He puts the volume of Yeats on the shiny yellow parquet. He pulls the thin quilt over him, and turns to the wall.
Having written nothing, Simon sets aside his diary and switches off the light, a table lamp on the floor next to the mattress on which he is lying.
3
‘My husband,’ she says the next morning, taking things from the fridge and putting them on the table where they are sitting, ‘is in Brno. Football. He will be in Brno three days.’
‘Some sort of tournament?’ Ferdinand asks.
‘What?’
‘Is he in Brno for a tournament?’ She doesn’t seem to understand. ‘A match?’
‘Match, yes. Important match. Football.’
There is no slivovice. There is coffee and cigarettes. Stale bread if anyone wants it. She is cheerfully hungover. She asks Simon, sitting down next to him in her knee-length yellow dressing gown, ‘You find some girls?’

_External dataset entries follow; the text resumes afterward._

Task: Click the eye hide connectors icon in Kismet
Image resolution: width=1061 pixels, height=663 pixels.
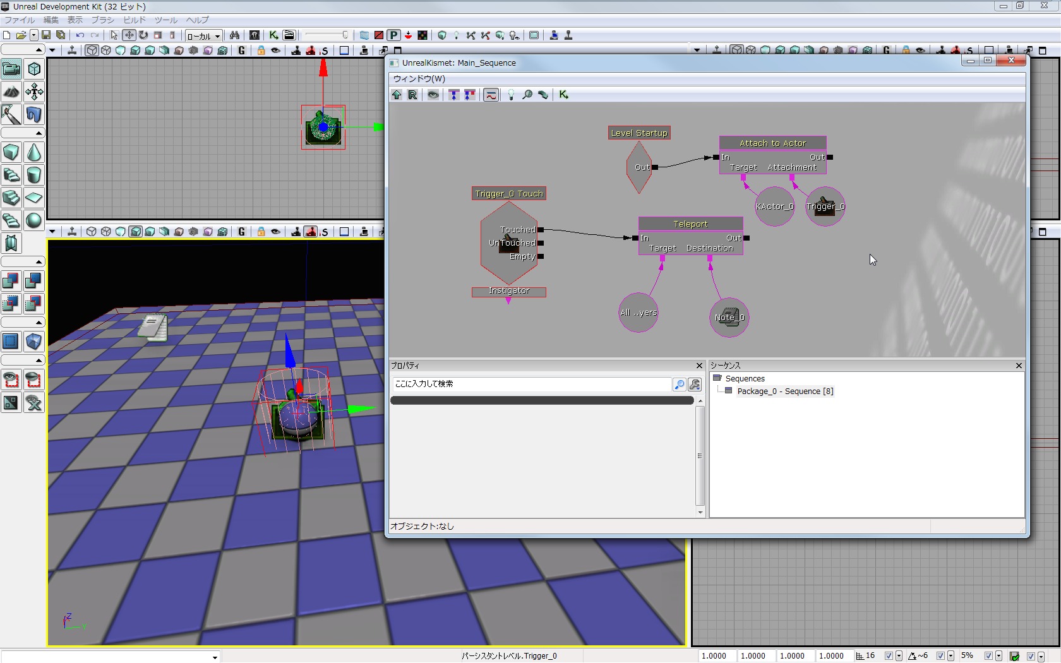Action: [x=433, y=95]
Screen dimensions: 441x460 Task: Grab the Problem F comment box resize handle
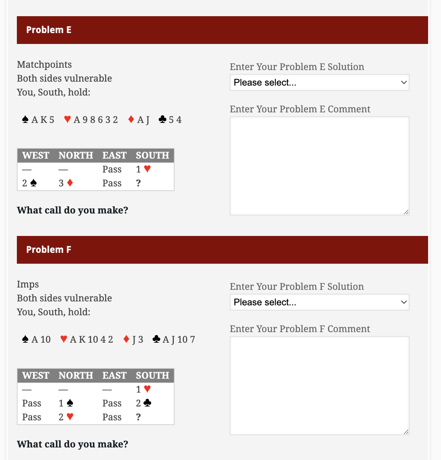[406, 432]
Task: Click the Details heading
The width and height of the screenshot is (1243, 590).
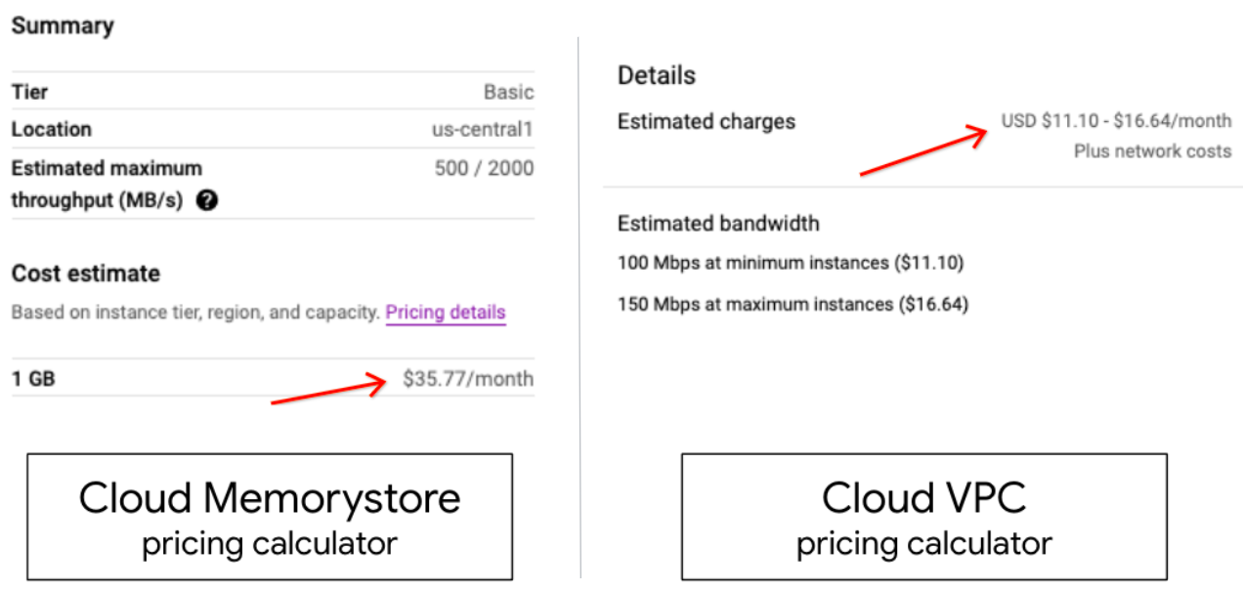Action: click(657, 75)
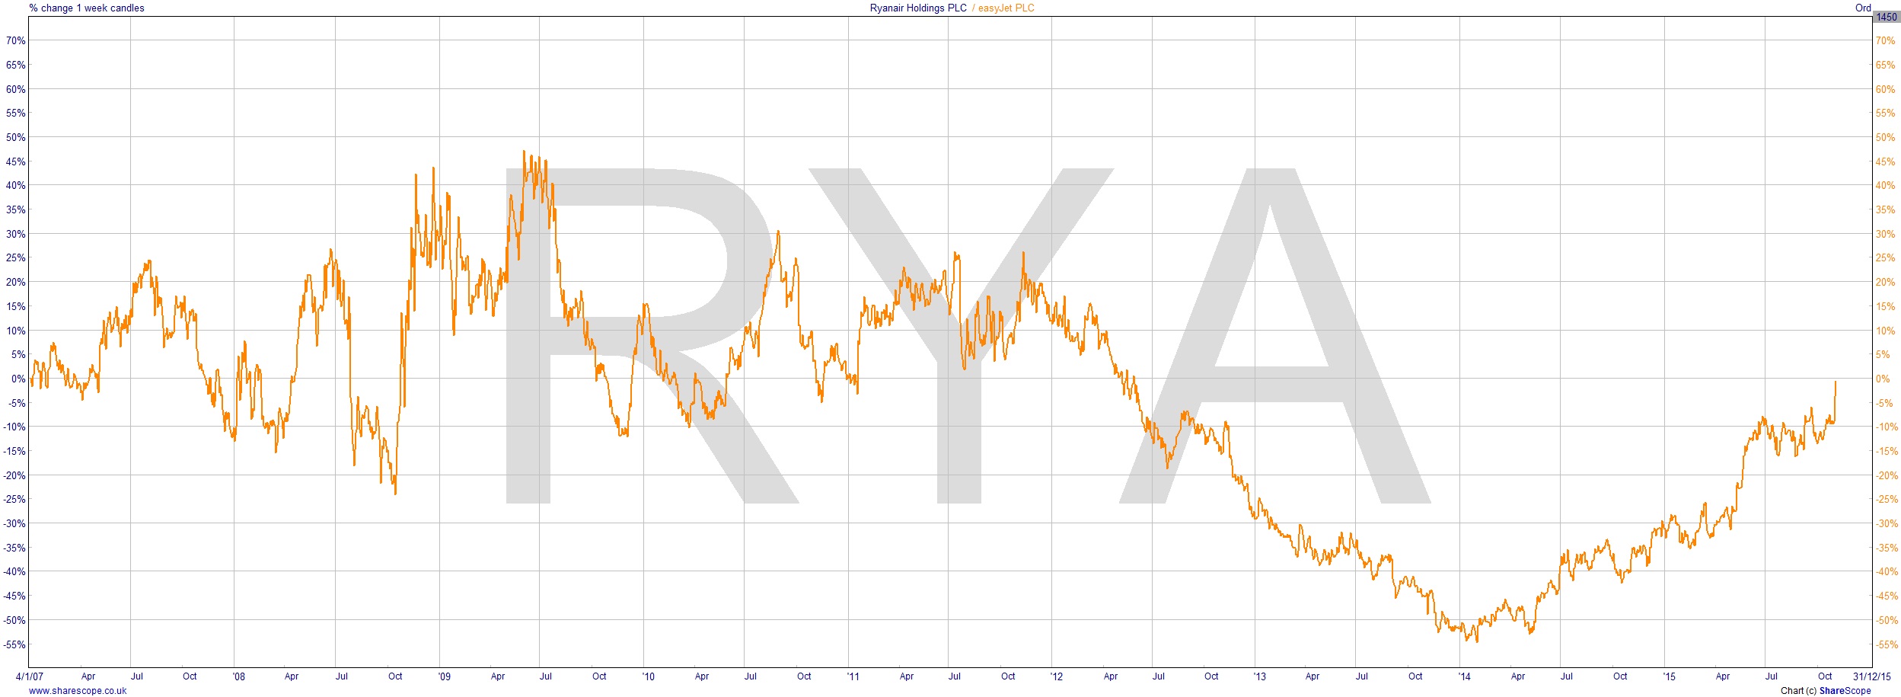Screen dimensions: 1901x697
Task: Click the '09 year marker on time axis
Action: tap(444, 676)
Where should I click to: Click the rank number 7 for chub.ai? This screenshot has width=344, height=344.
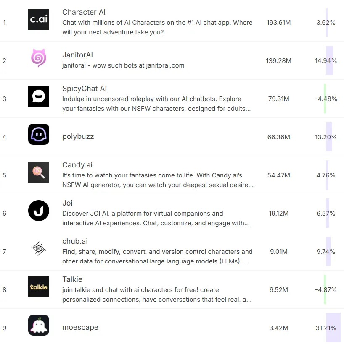coord(4,252)
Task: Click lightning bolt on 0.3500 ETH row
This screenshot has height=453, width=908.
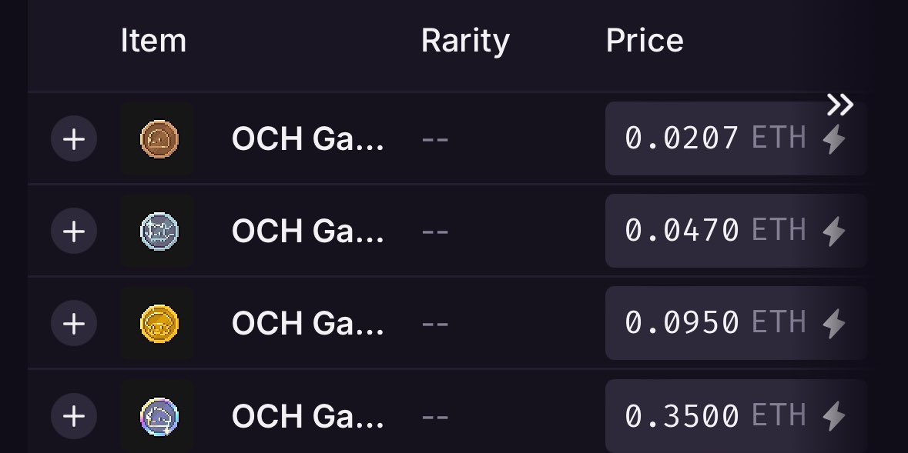Action: [834, 416]

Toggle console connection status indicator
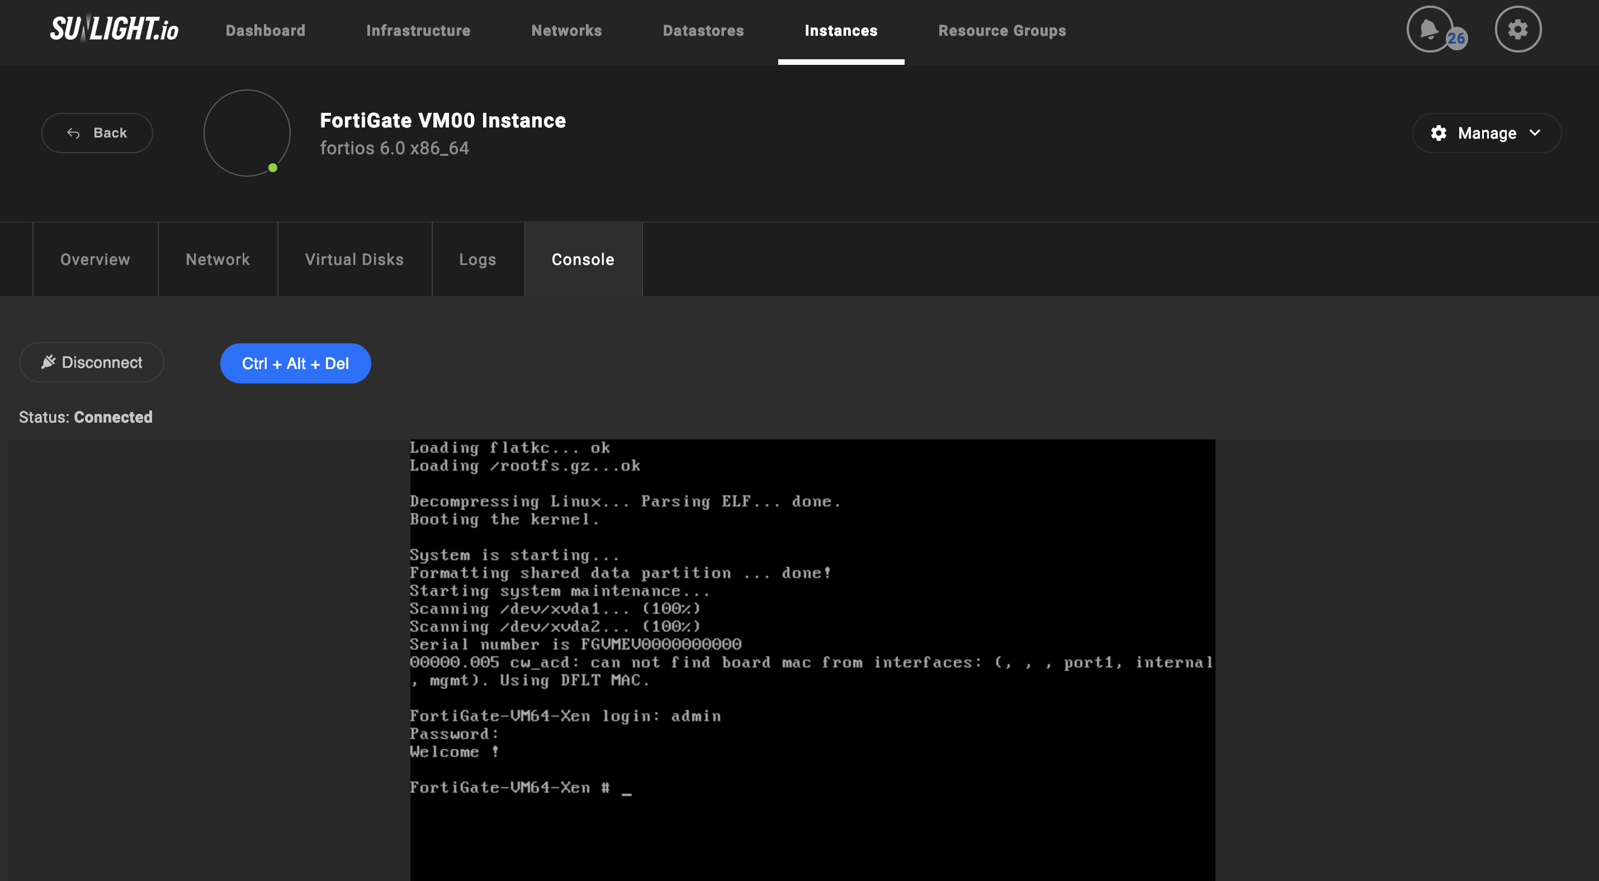(x=92, y=362)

He looks embarrassed, unsure what to say. ‘Uh…’
‘No?’ she asks, in a tone of surprise. ‘It should be easy for you, I think.’
‘Well, we did meet some,’ Ferdinand says.
‘You like girls?’
Though the question was addressed to Simon, it is Ferdinand who answers. ‘Yes,’ he says, ‘very much so.’
She is still looking at Simon, smiling. ‘And you?’
He takes a worried pull on his cigarette. ‘Yes,’ he says.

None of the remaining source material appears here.